I was driving a motorcycle to some remote alpine destination the most amount of times I could in a day, to break some record. This destination looked a lot like the dam at home, which is located in mountains, with the crossroad at the end. Was having fun. Did the ride 4 or 5 times. Forgot my phone in the powder snow on the last run.. when I came back it had automatically called emergency services and a helicopter was on the way, because it had detected no life-signs, and registered the cold environment it was in. Quite logical really. My sister was randomly there, she knew how to cancel the helicopter by sending some vital signals like heartbeat sound etc, screen had visible instructions to cancel the rescue attempt. Signed up to help build a mountain cabin for the gym I go to at the same place, just after cancelling the helicopter. Was planning to get out of the commitment by "just not showing up". Felt like I was being shanghaied into it. I don't like doing things which I have not decided on doing by myself.

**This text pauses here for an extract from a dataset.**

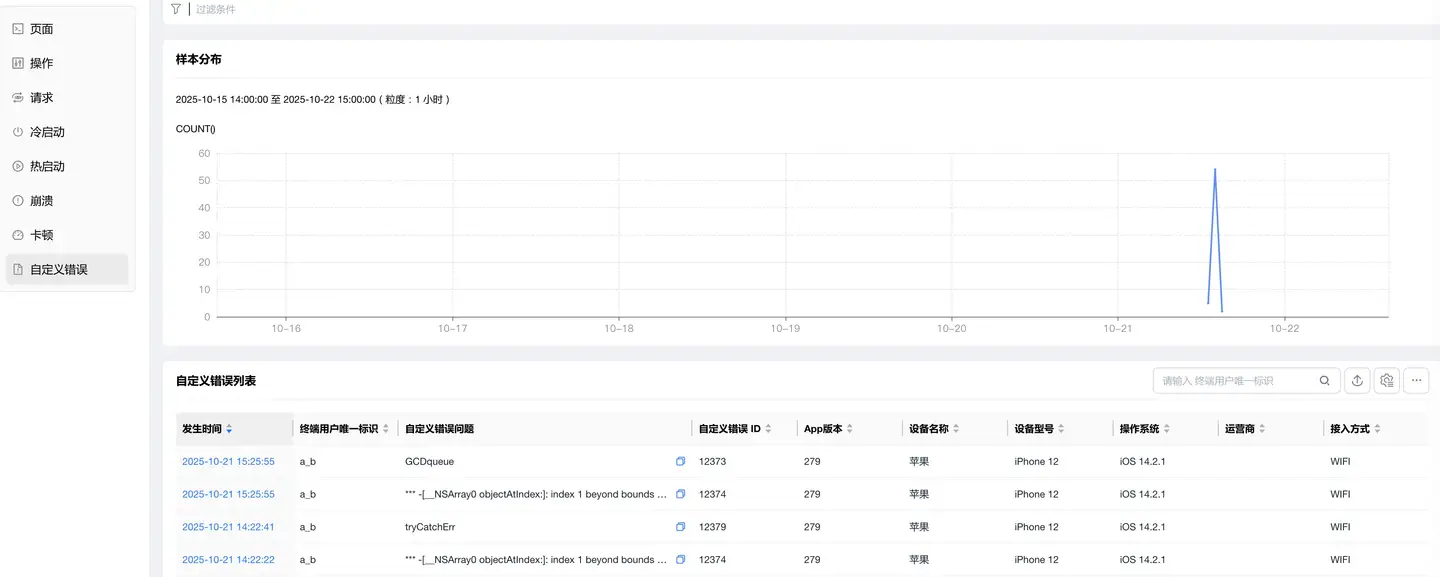Click the filter funnel icon
The image size is (1440, 577).
(176, 9)
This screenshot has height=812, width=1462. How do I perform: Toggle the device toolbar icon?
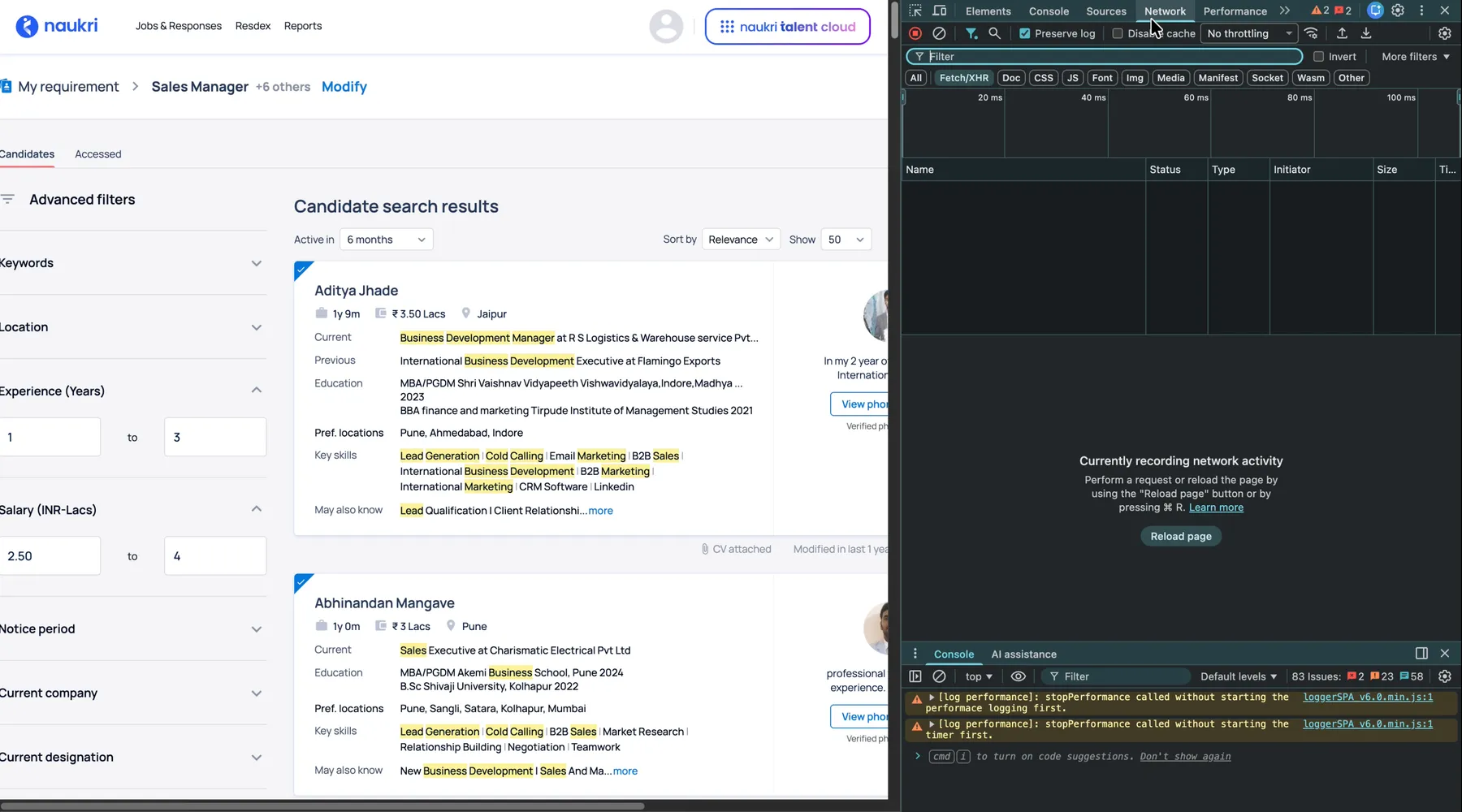click(x=940, y=11)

I am recording my dreams, as they come to me. When I eventually reach lucid dreaming, I will know how it happens and I can report on the phenomenon from experience, rather than from speculation.

What I'm really doing here is modelling epistemic integrity. I am attempting to show how knowledge is allowed to arrive rather than being manufactured. I am going to become a lucid dreamer, and when I do, I will know how to get to that state of consciousness.

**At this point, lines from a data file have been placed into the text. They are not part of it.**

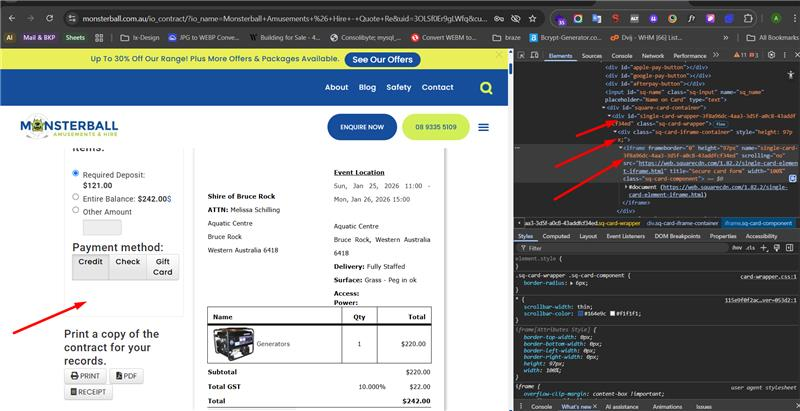Expand the sq-card-iframe-container div node
This screenshot has width=800, height=411.
tap(615, 131)
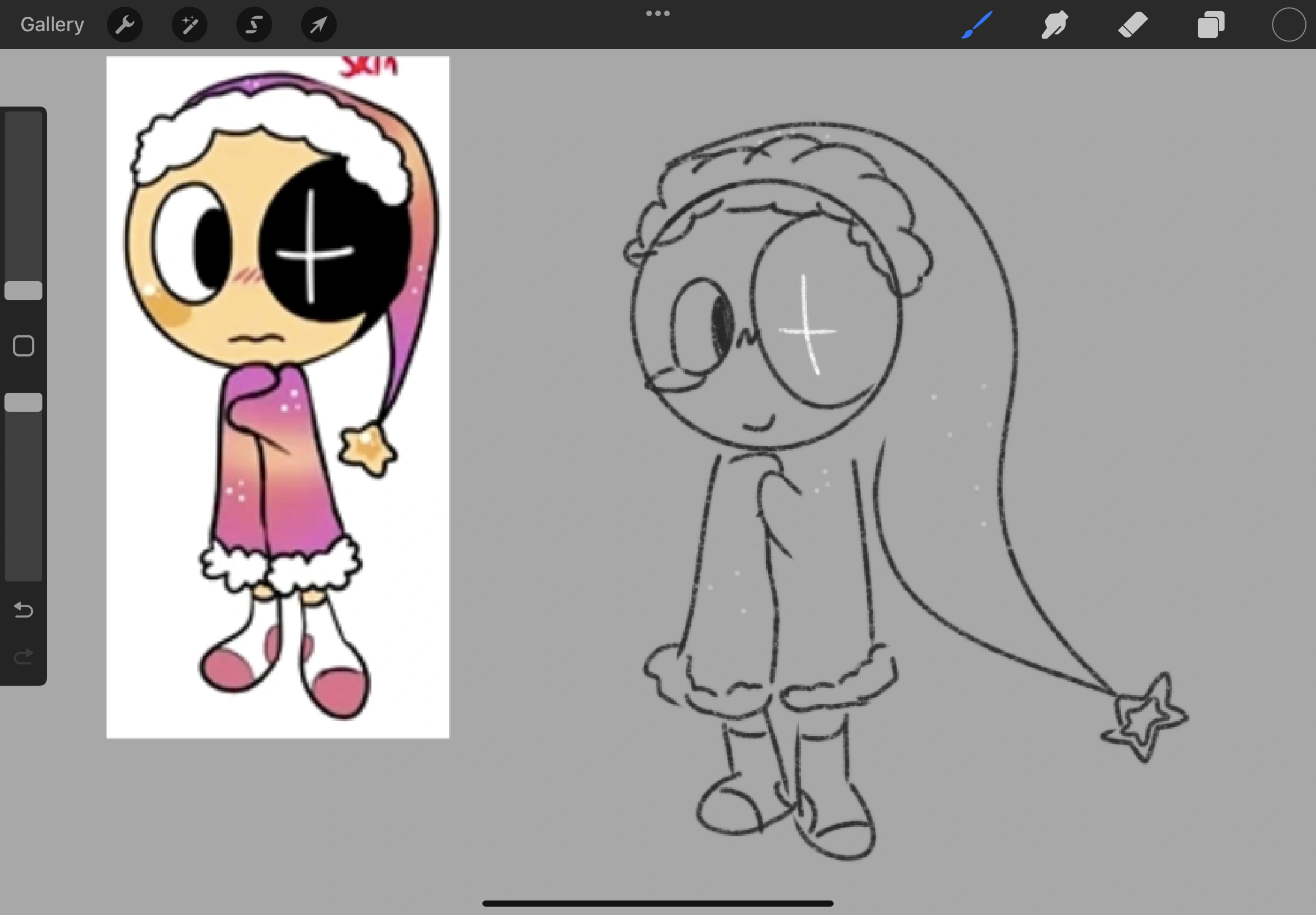Screen dimensions: 1316x915
Task: Open the color picker circle
Action: pyautogui.click(x=1289, y=24)
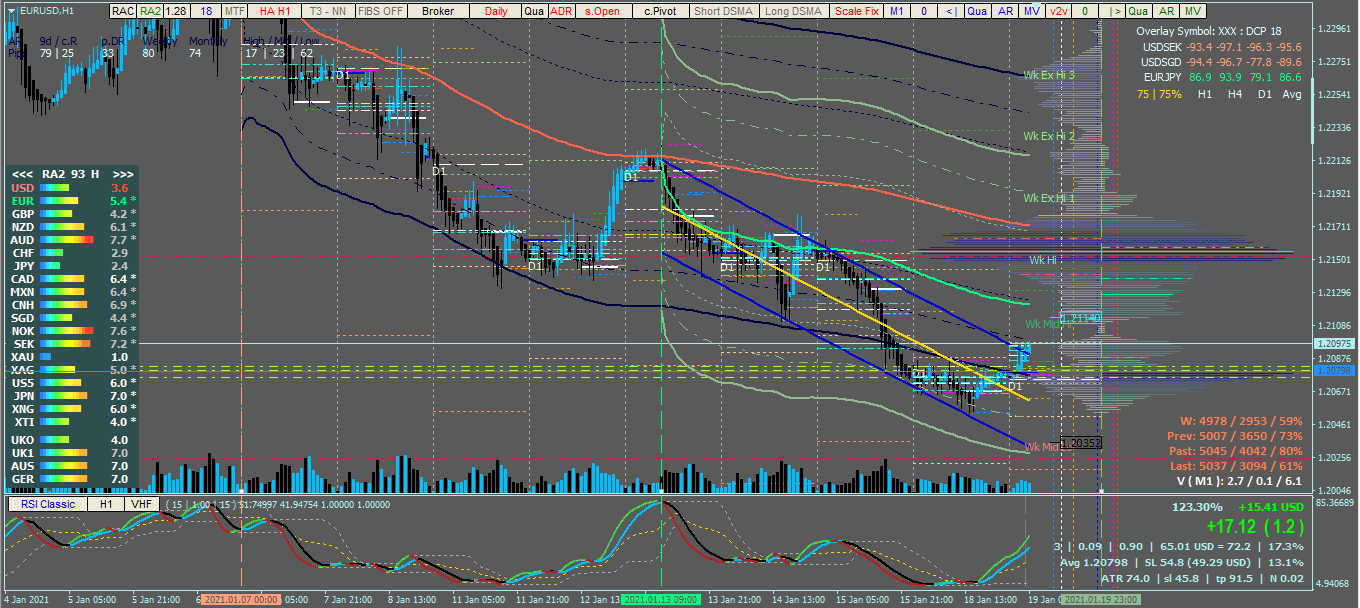Click the c.Pivot button

click(x=659, y=11)
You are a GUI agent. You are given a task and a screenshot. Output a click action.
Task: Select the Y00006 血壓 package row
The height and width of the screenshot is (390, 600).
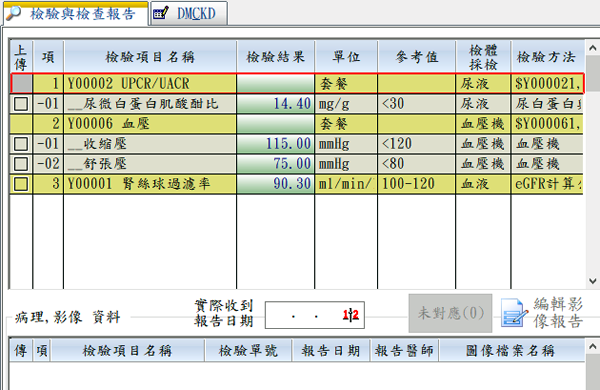point(297,124)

I have 0 confidence in the commonly used lucid dreaming techniques. That's why I am choosing my own, intuitive, approach. As my dream already states, I do not like being shanghaied into things I have not decided on doing myself. Second-hand methods such as WILD and all the rest represent to me a sort of "shanghai-ing".

Well, hopefully one day my dream journals on this page will be living testimonies of lucid dreaming and show the road-map of how I got to that stage, in the blog archive.

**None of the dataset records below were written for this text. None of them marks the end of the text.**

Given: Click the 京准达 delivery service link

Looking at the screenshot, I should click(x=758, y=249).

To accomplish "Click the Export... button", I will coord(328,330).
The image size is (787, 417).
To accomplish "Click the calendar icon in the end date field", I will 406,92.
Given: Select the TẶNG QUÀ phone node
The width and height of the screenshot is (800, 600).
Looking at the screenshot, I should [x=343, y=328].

My intuition tells me it is all about intention, commitment and the unwavering faith that I will do it.

What I am doing through dream-journaling is quietly building continuity between waking and dreaming consciousness. I'm treating dreams as something worth remembering, not as noise. That alone changes the relationship. Lucidity, when it comes, might feels less like “I forced this” and more like “of course this was the next step.”

Intention, commitment, and an unwavering trust in my own process are not naive ideas. They’re foundational. Everything else is secondary, and in some cases, a distraction.

In a sense the whole dream represents what I have described above. The mechanic repetition of the ride, until something happens.

Just returning to the same movement again and again. Riding the same path, the same mountain, the same intention. That’s exactly how many threshold phenomena work. Nothing appears to change until suddenly something does.

It is muscle building, it occurs to me. Greasing the groove. Only it is not muscles I am training. It is attention.

The shanghai'ing thing is testimony to a fiercely independent character. I really really do not like being dragged along or being forced. Explains my deep-ingrained hatred towards society's conformity. It is my spiritual immune system. If it smells of conformity and passive "follower-mentality" I revolt.

And in writing that, it becomes clear to me how dreams can be seen as a way to understand yourself on a deeper level. What moves me. What I need to thrive. Without writing, without journaling I might never have noticed.